FIFTH AMENDMENT AND WAIVER TO LOAN AND SECURITY AGREEMENT
               AND CONSENT TO RELEASE OF LIENS AND SALE OF ASSETS

      This Fifth Amendment and Waiver to Loan and Security Agreement and Consent
to Release of Liens and Sale of Assets (this "Amendment") is executed as of
November 14, 2005 and is effective as of October 1, 2005, by GALAXY NUTRITIONAL
FOODS, INC., a Delaware corporation ("Borrower") and TEXTRON FINANCIAL
CORPORATION, a Delaware corporation ("Lender").

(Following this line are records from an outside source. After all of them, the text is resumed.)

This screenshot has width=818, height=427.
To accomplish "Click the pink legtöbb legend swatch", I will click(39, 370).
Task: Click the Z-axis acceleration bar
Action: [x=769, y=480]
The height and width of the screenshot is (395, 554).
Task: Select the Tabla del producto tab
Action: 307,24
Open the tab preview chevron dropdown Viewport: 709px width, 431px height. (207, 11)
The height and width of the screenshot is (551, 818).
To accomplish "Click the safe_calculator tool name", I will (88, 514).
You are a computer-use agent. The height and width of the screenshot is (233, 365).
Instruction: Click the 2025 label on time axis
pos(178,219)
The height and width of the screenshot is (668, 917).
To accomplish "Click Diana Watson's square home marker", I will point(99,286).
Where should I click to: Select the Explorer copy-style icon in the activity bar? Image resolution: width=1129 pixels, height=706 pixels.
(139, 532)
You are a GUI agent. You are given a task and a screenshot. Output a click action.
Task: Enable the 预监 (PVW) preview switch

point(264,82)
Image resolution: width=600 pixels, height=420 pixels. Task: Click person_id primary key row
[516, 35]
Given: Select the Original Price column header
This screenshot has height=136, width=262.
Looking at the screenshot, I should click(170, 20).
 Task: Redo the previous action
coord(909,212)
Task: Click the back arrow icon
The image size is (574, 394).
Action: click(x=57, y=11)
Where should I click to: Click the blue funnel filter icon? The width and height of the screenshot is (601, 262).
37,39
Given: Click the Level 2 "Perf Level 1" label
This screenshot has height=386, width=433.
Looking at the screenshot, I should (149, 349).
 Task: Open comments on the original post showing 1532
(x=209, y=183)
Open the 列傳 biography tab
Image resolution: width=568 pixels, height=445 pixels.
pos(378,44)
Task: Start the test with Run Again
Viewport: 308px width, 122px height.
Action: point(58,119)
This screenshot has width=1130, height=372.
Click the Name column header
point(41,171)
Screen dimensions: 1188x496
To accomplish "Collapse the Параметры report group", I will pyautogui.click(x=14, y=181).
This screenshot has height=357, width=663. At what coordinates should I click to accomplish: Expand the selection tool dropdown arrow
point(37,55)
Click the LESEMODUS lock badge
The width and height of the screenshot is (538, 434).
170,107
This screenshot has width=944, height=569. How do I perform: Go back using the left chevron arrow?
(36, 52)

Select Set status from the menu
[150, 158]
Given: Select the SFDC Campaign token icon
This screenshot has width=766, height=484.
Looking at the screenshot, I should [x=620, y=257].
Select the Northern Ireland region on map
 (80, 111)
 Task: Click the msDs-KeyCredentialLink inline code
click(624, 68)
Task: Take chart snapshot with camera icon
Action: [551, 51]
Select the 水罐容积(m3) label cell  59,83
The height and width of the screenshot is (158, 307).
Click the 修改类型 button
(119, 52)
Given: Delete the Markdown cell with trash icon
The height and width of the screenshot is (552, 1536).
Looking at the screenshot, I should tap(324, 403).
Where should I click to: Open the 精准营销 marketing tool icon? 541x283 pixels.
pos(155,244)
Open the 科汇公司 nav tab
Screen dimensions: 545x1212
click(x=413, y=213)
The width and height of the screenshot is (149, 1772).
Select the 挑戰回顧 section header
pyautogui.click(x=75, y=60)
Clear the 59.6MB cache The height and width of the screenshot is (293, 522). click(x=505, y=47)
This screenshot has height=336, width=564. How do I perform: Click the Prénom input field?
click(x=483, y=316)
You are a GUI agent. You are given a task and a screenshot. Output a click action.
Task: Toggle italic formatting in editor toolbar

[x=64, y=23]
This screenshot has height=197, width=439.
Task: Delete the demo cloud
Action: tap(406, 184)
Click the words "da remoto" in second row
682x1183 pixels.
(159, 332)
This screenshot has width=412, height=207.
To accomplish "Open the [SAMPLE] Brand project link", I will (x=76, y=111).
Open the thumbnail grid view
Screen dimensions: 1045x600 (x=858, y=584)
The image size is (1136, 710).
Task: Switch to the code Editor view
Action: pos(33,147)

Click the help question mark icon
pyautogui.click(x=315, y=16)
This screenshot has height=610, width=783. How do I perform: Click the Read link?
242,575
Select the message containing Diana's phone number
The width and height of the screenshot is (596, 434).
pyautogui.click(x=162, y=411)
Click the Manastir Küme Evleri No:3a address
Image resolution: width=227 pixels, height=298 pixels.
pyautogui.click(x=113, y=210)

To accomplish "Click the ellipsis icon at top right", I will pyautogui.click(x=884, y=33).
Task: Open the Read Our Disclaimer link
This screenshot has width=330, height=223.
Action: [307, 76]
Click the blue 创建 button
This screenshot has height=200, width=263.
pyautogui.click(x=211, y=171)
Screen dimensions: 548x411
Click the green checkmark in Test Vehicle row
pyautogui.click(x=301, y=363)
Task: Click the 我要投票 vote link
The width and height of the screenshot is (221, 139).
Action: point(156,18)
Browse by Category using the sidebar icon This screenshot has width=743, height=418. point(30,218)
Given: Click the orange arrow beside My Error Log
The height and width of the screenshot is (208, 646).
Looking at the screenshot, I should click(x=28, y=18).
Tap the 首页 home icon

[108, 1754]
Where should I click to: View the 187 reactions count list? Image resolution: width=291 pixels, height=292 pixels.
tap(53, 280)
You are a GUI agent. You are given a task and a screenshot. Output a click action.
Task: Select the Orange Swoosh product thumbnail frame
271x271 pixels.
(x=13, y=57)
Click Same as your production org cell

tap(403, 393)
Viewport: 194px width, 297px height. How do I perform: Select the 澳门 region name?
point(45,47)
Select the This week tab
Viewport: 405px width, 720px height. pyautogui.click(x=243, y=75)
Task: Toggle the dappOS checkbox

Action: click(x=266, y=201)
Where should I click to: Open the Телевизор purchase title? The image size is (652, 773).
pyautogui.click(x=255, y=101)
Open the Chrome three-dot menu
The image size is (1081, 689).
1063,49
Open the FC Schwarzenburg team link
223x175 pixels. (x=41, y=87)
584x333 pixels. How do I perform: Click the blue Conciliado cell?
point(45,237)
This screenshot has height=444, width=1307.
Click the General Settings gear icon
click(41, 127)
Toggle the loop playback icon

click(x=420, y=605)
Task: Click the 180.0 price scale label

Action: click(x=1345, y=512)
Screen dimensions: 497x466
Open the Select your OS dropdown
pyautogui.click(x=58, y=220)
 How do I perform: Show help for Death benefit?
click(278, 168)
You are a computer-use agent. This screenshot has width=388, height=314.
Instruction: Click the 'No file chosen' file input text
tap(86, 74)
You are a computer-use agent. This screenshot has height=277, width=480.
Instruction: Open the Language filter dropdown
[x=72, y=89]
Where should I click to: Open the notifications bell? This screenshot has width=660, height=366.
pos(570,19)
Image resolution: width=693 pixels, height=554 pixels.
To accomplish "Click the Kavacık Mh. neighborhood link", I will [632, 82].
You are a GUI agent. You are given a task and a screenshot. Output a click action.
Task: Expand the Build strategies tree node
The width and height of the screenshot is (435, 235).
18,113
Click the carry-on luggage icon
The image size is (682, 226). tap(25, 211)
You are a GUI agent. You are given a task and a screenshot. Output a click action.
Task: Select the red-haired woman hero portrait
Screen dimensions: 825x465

                                    RECITALS

      A. Lender and Borrower have established a revolving loan credit facility
pursuant to that certain Loan and Security Agreement dated as of May 27, 2003,
as such agreement may have been previously amended, modified or supplemented (as
so amended, the "Agreement").

      B. Borrower has failed to comply with (i) Section 7.6(a) of the Loan
Agreement by permitting its Fixed Charge Coverage Ratio to be less than the
amounts set forth in such Section for the periods ended June 30, 2005, July 31,
2005, August 31, 2005 and September 30, 2005 (the "Fixed Charge Coverage Ratio
Default"), (ii) Section 7.6(b) of the Loan Agreement by permitting its Adjusted
Tangible Net Worth to be less than the amounts set forth in such Section for the
calendar months ended June 30, 2005, July 31, 2005, August 31, 2005 and
September 30, 2005 (the "Tangible Net Worth Default") and (iii) Section 6.8 of
the Loan Agreement by permitting the aggregate unpaid principal amount of the
Revolving Loan Advances to exceed the Borrowing Base on various dates in July
2005 and August 2005 without an immediate repayment of such excess (the
"Overadvance Default" and, together with the Fixed Charge Coverage Ratio Default
and the Tangible Net Worth Default, the "Existing Defaults").

      C. Pursuant to Section 7.2 of the Agreement, Borrower is not permitted to
sell, consign, lease or remove from Borrower's business locations any of
Borrower's assets.

      D. Borrower, pursuant to that certain Asset Purchase Agreement dated June
30, 2005, by and between Borrower and Schreiber Foods, Inc., a Wisconsin
corporation ("Buyer") (the "Asset Purchase Agreement"), intends to sell the
"Purchased Assets" (as defined in the Asset Purchase Agreement and hereinafter
referred to as the "Assets") to Buyer (such sale, the "Asset Sale") and may, in
the future sell to one or more third parties certain of its remaining equipment,
fixtures and other similar personal property (such assets, the "Remaining
Equipment and Fixtures").

      E. Borrower, pursuant to that certain Supply Agreement dated June 30,
2005, by and between Borrower and Buyer (the "Supply Agreement"), intends to
outsource to Buyer Borrower's manufacturing processes with respect to its
products.

      F. Borrower has requested that certain terms of the Agreement be amended.

      G. Borrower has requested that Lender waive the Existing Defaults.




      H. Borrower has requested that Lender consent to the Asset Sale and the
future sale of the Remaining Equipment and Fixtures and release its Liens on the
Assets in connection with the Asset Sale.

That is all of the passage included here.